Music and the human brain seem to be deeply intertwined, a bond that may have first appeared when the first australopithecine ancestor got up on her hind legs 4.4 million years ago and walked. This bipedal rhythm may have made our lineage particularly sensitive to musicality, so much so that we now know that the human brain has dedicated neural circuitry for processing and interpreting musical information.
In 2015, neuroscientists at MIT identified a population of neurons in the auditory cortex that responds specifically to music. In a new study that appeared today in the journal Current Biology, the same team of researchers led by Sam Norman-Haignere have identified specific neurons in the brain that light up only when we hear singing, but not other types of music.

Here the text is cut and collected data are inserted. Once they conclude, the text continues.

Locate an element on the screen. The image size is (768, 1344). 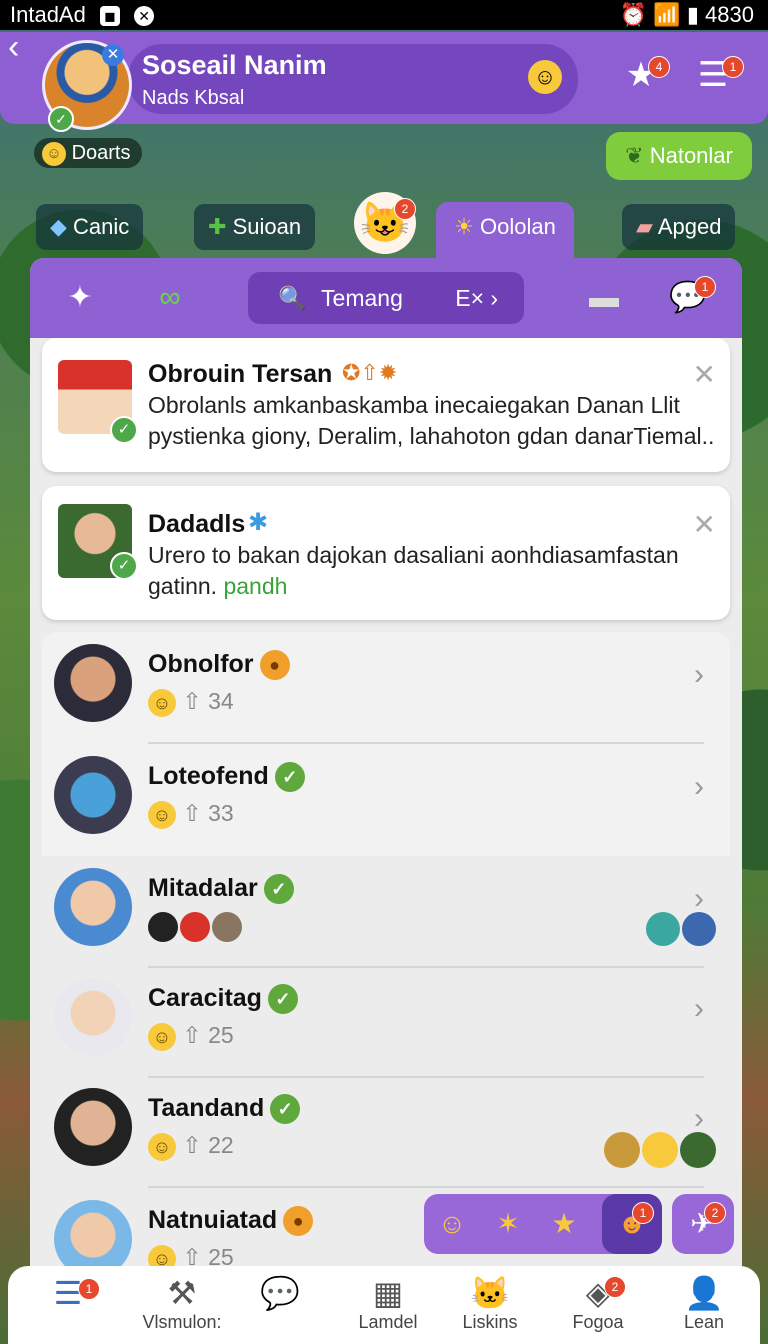
doarts-chip: ☺ Doarts is located at coordinates (88, 153).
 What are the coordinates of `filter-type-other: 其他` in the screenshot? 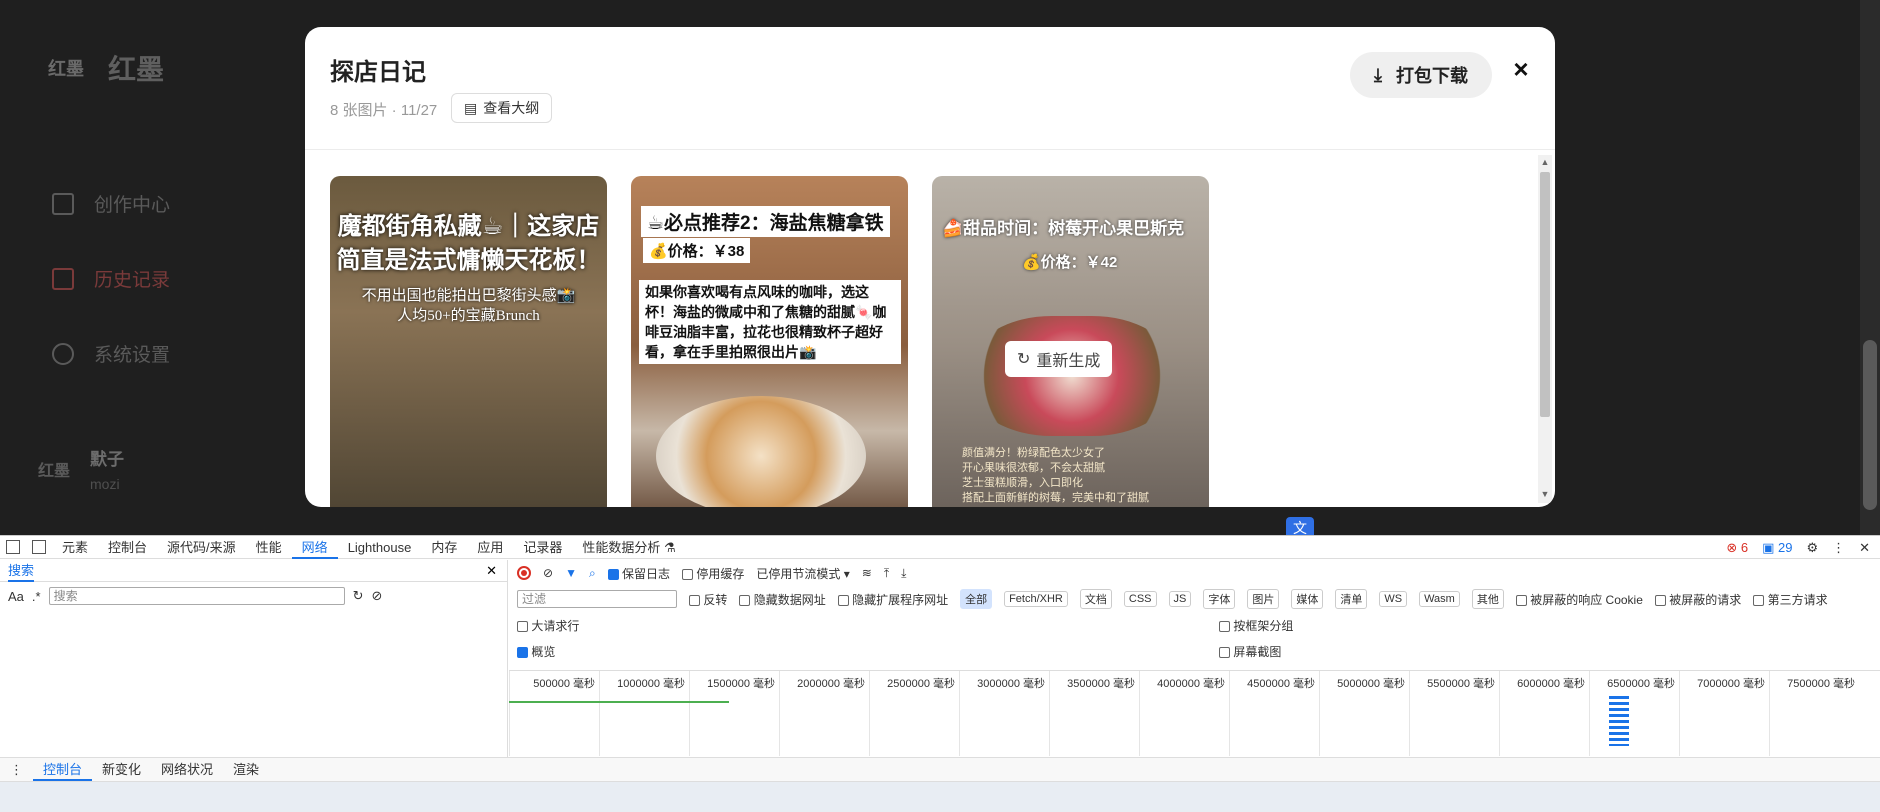 It's located at (1488, 599).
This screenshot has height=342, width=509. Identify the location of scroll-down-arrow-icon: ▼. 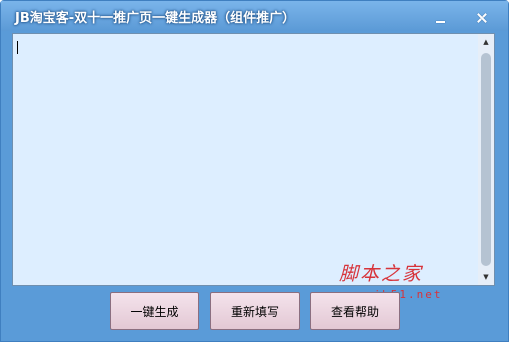
(486, 277).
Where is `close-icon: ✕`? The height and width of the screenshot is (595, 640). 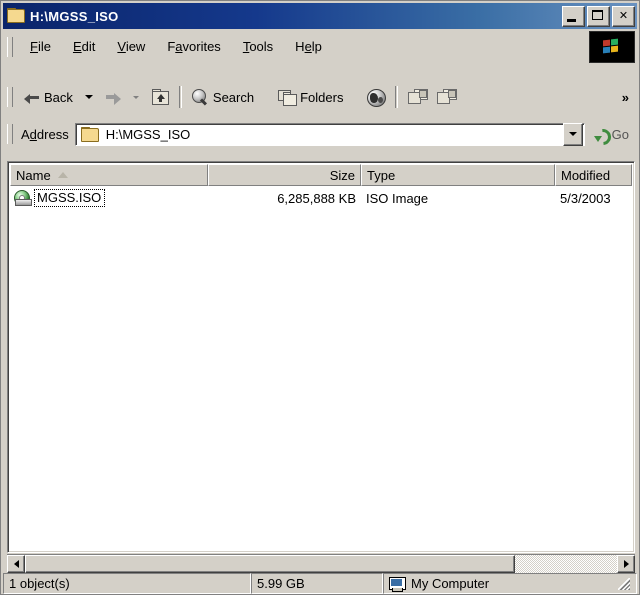
close-icon: ✕ is located at coordinates (624, 16).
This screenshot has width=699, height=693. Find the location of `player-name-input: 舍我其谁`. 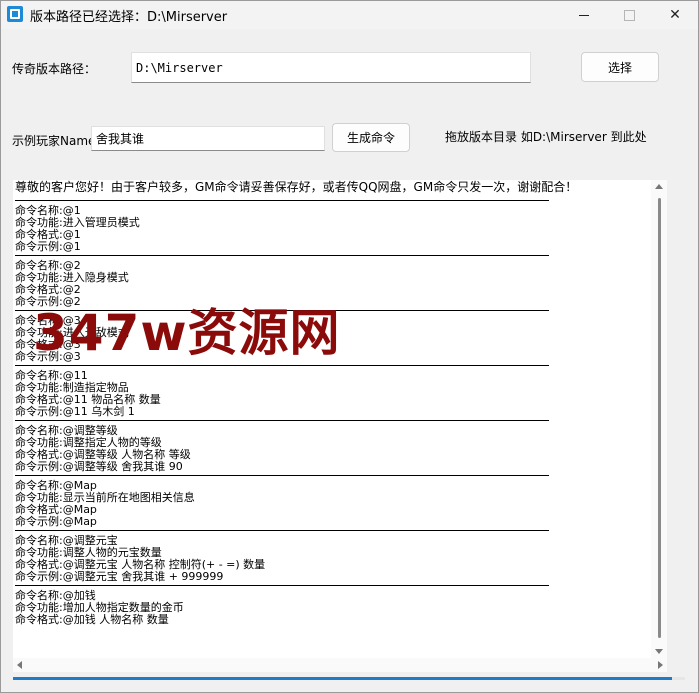

player-name-input: 舍我其谁 is located at coordinates (208, 138).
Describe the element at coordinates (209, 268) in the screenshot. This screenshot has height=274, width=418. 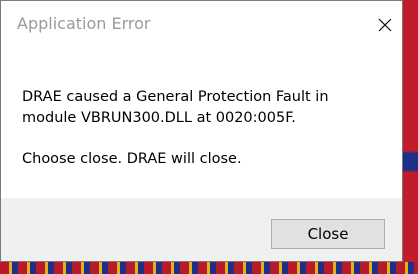
I see `background-app-strip-bottom` at that location.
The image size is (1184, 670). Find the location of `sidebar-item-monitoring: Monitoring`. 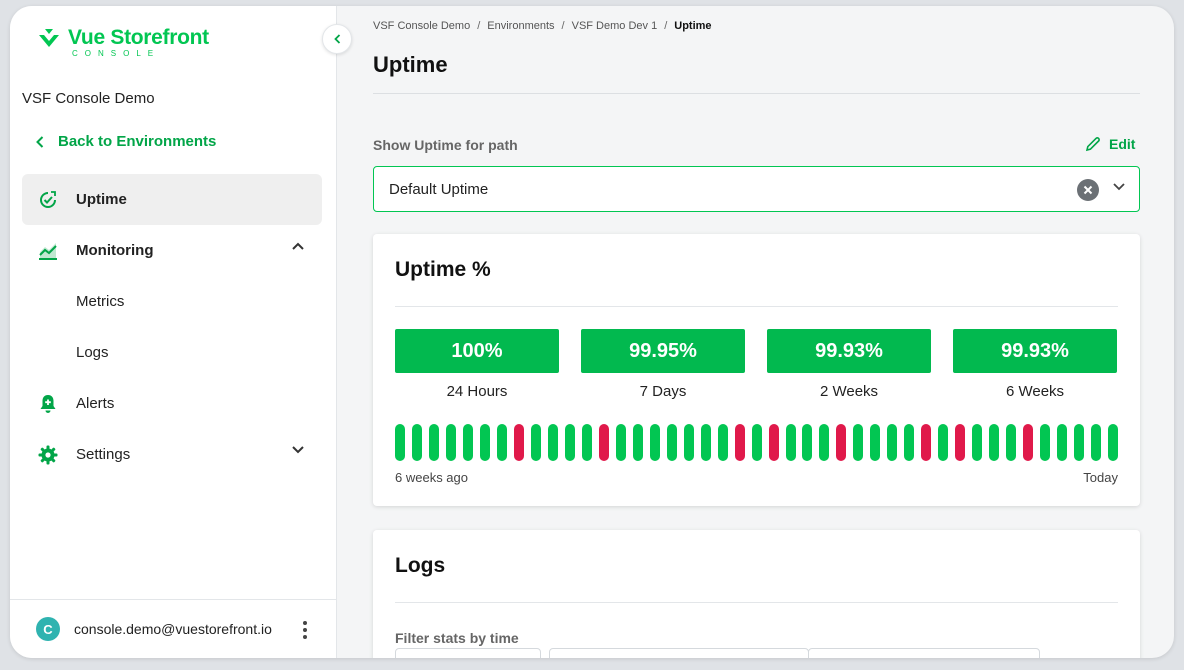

“The work provides evidence for relatively fine-grained segregation of function within the auditory cortex, in a way that aligns with an intuitive distinction within music,” said Norman-Haignere, a former MIT postdoc who is now an assistant professor of neuroscience at the University of Rochester Medical Center.
The singing brain
For their original 2015 work, the scientists used functional magnetic resonance imaging (fMRI) to scan the brains of participants as they listened to a collection of 165 sounds. These included everyday sounds like a dog barking or traffic in a busy city, as well as different types of speech and music.
After analyzing the brain patterns using a novel interpretation technique for fMRI data, the researchers identified a neural population that responded differently to both music and speech.
However, fMRI –which detects the changes in blood oxygenation and flow that occur in response to neural activity while a person lies down inside a machine equipped with very powerful magnets — has its limitations. A much more precise method for recording electrical activity in the brain is electrocorticography (ECoG), which directly measures patterns of activity using electrodes implanted inside the skull. The obvious drawback is that this is highly invasive. Let’s just say there aren’t too many keen volunteers that would gladly have their skulls drilled for science — unless you already don’t have much to lose.
Electrocorticography is becoming relatively widely used to monitor patients with epilepsy who are about to undergo surgery to treat their seizures. This allows doctors to pinpoint the exact location in the brain where a patient’s seizures are originating, which can be different from person to person.
Some of these patients agreed to participate, and MIT researchers were able to gather data from them over several years. Many of the 15 participants involved in the study didn’t have electrodes fitted in their auditory cortex, but some did — and the insight they provided proved valuable. Using a novel statistical approach, the researchers were able to identify neural populations that were responsible for the electrical activity recorded by each electrode.
“When we applied this method to this data set, this neural response pattern popped out that only responded to singing,” Norman-Haignere says. “This was a finding we really didn’t expect, so it very much justifies the whole point of the approach, which is to reveal potentially novel things you might not think to look for.”
“There’s one population of neurons that responds to singing, and then very nearby is another population of neurons that responds broadly to lots of music. At the scale of fMRI, they’re so close that you can’t disentangle them, but with intracranial recordings, we get additional resolution, and that’s what we believe allowed us to pick them apart,” he added.
When ECoG data was combined with fMRI, the researchers were able to determine even more precisely the locations of the neural populations that responded specifically to signing, but not other kinds of music.
“The intracranial recordings in this study replicated our prior findings with fMRI and revealed a novel component of the auditory response that responded nearly exclusively to song,” Norman-Haignere told ZME Science.
These song-specific hotspots were found at the top of the temporal lobe, near regions that are selective for language and music. This suggests that song-specific populations of neurons likely respond to perceived pitch, so they might tell the difference between spoken words and musical vocalization, before sending this information to other parts of the brain for further processing.
These findings enrich our understanding of how the human brain responds to music. For instance, previous research showed music impacts brain function and human behavior, including reducing stress, pain and symptoms of depression, as well as improving cognitive and motor skills, spatial-temporal learning, and neurogenesis, which is the brain’s ability to produce neurons.
But many mysteries still remain, which is why the MIT researchers plan to study infants’ neural response to music, in hopes of learning more about how brain regions tuned to music develop.
“At present, we know very little about song-selective neural populations, in part because we just discovered them and in part because this type of data takes a long time to collect. Those are great questions that future research will hopefully shed some light on,” Norman-Haignere told ZME Science.